**Supplied data**.
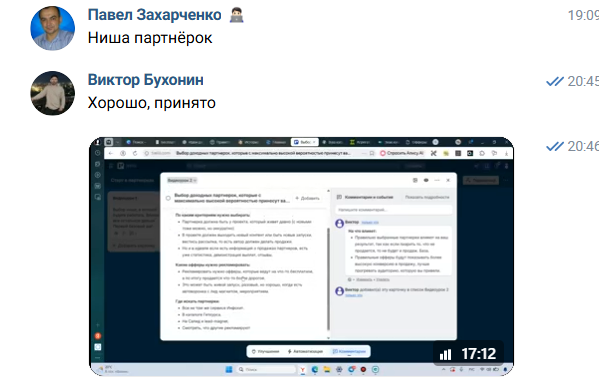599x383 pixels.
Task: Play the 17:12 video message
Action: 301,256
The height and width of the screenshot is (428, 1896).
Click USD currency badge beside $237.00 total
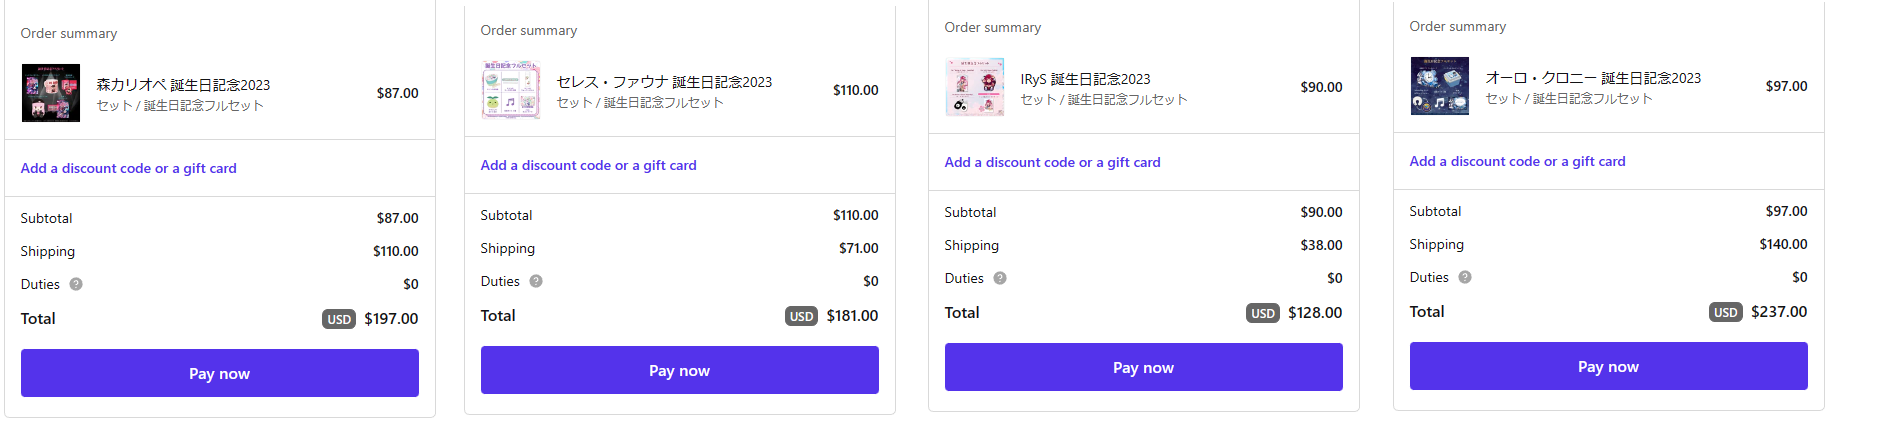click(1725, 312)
==
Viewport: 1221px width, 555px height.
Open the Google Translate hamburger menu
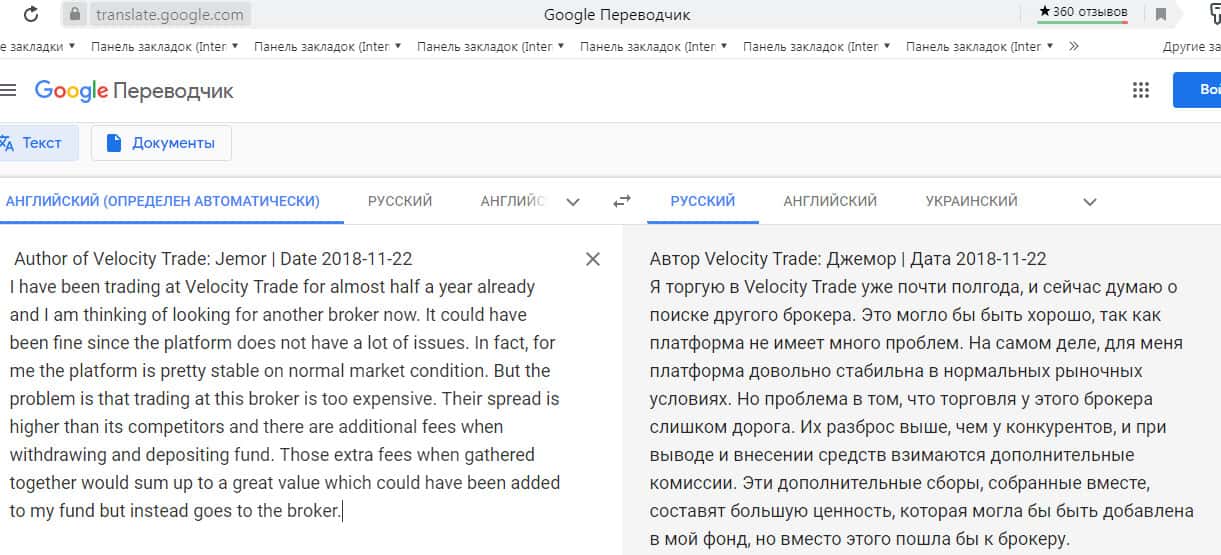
--
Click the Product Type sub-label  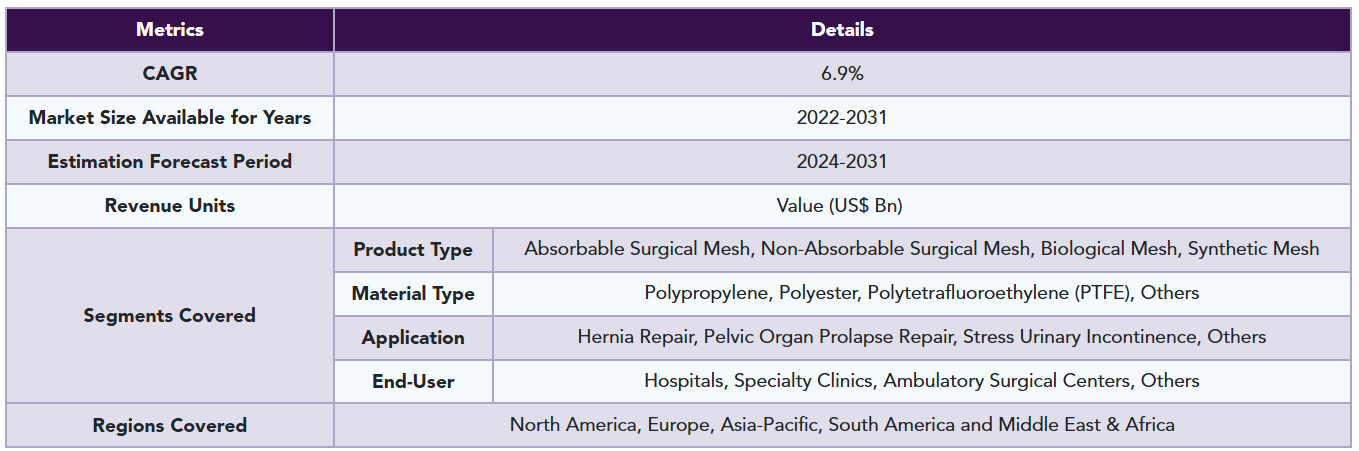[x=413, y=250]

**Task details**. Among the entries above, which lines include "width"? List them all.

**Exercise answer**.
The height and width of the screenshot is (428, 1896).
Viewport: 1221px width, 555px height.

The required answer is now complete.